Editorial Comment: Six years late, but kudos to Politburo

WE salute the Zanu-PF Politburo for finally baring its teeth by suspending national party spokesperson Rugare Gumbo and ousted renegade war veterans leader Jabulani Sibanda who had become the voices and faces of the underground lobby working to unseat President Mugabe despite the overwhelming mandate he received from millions of Zimbabweans countrywide, only last year.

What is more, President Mugabe launched and drove his own campaign. He mobilised his 61,09 percent and the party’s 73 percent share of the vote on the back of his appeal and charisma, only to have a certain clique of people that had been opposed to that polls after becoming too cosy with the MDC-T emerge and want to claim a mandate they did not earn, from an election they did not want.

Election 2013 was termed bhora mugedhi for a reason, it was the anti-thesis of the bhora musango that Vice President Mujuru and her Mavambo project drove in 2008. Bhora musango nearly drove the revolution off kilter as Zanu-PF was only saved by the constitutional requirement that set the threshold of 50 percent plus 1 for one to prevail in the presidential contest.

That is what necessitated the runoff that allowed the party to reconstitute itself outside its compromised structures to deliver the runoff.

It is was actually amazing that despite those subversive activities manifest in the self-defeating bhora musango in the run up to election 2008, nothing was done to the perpetrators.

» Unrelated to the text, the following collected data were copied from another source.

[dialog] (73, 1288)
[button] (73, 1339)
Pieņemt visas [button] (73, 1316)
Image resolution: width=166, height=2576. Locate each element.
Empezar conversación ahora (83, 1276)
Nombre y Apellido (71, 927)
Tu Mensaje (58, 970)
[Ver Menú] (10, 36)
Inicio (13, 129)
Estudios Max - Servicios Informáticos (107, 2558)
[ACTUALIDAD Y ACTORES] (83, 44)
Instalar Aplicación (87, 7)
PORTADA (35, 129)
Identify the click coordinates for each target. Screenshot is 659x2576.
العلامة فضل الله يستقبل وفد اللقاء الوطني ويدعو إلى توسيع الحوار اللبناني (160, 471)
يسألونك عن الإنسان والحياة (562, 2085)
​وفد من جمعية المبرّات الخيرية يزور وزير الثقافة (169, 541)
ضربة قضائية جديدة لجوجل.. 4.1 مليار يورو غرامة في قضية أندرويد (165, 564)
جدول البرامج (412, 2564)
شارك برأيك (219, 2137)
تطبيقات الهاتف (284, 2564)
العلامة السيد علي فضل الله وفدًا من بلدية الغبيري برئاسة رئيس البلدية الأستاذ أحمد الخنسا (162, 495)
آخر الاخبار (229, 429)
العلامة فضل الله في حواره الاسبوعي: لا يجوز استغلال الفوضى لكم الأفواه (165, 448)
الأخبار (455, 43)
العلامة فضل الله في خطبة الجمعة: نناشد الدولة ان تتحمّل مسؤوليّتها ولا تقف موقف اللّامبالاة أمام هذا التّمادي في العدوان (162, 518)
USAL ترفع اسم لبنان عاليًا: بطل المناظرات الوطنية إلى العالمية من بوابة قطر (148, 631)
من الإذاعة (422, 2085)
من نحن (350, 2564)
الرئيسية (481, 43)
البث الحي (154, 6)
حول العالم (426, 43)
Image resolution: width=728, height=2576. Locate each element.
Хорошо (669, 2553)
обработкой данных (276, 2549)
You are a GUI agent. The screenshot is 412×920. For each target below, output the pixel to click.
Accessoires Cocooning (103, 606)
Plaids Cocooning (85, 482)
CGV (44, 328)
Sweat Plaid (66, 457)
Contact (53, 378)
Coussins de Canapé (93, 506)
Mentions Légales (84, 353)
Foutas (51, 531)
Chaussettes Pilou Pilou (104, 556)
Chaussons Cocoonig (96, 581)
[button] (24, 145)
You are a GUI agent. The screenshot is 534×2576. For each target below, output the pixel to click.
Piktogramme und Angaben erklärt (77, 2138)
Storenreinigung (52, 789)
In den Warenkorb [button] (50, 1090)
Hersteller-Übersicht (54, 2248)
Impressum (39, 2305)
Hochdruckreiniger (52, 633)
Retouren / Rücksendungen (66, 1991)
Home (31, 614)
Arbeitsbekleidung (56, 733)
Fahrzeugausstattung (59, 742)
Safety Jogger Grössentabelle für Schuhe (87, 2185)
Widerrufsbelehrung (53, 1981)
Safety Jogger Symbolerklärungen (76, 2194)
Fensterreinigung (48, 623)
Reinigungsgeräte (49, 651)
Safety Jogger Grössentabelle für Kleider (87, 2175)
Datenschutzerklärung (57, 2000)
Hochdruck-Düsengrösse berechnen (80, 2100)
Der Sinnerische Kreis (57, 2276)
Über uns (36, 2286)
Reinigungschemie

While bhora musango condemned the country to four years of a dysfunctional inclusive Government, the sponsors of the self-destructive move were enjoying themselves as they warmed up to the MDC-T which is why they wanted to prolong the dysfunctional inclusive Government in the hope of stretching President Mugabe and progressive cadres in Zanu-PF for selfish ends.

These are the ‘moderates’ MDC-T leader Morgan Tsvangirai said he was in talks with for ‘a new Zimbabwe’.

We can’t, for the life of us, understand where Zanu-PF can be deemed to converge with the quisling MDC-T as currently constituted except for the purposes of political expediency.

Such shameless opportunism can never be tied down to a desire to consolidate the gains of the revolution, but a brazen wish to assuage the wishes of westerners who have been fighting to depose President Mugabe without success over the past 14 years.

The same forces again employed all manner of dirty tricks to influence the provincial elections last year which they somehow got the Politburo to uphold in the face of glaring shortcomings.

They employed the same modus operandi during the Youth Conference and got their way and appeared on course to do the same with the Women’s League before the timely entrance of First Lady Amai Grace Mugabe into mainstream politics.

This is why the First Lady’s nomination and endorsement to lead the Women’s League was met with such resistance from the bhora musango crew, and their media embeds orphaned by Tsvangirai’s fall from grace.

The bhora musango crew hoped to use their ill gotten influence to try to depose President Mugabe. This is why Rugare Gumbo came out saying succession (read regime change) was the critical issue facing the elective Congress.

They had become that daring, that brazen which is why the Politburo’s decision to suspend Rugare Gumbo and Enoch Porusingazi, and expel Jabulani Sibanda was telling and progressive.

Though it was six years too late, it came at the right time.

What the party leadership has started should morph into a full clean-up operation that takes out all the bad apples so that the post-Congress period can see the party dedicate its attention and energy towards fulfilling the noble objectives of Zim-Asset.

Zanu-PF can ill afford the luxury of sparring with internal and external enemies as Zim-Asset requires the spirit of not only Team Zanu-PF but Team Zimbabwe with every citizen doing their bit to contribute to the collective in line with the Gestalt philosophy that holds that the whole is greater than the sum of its parts.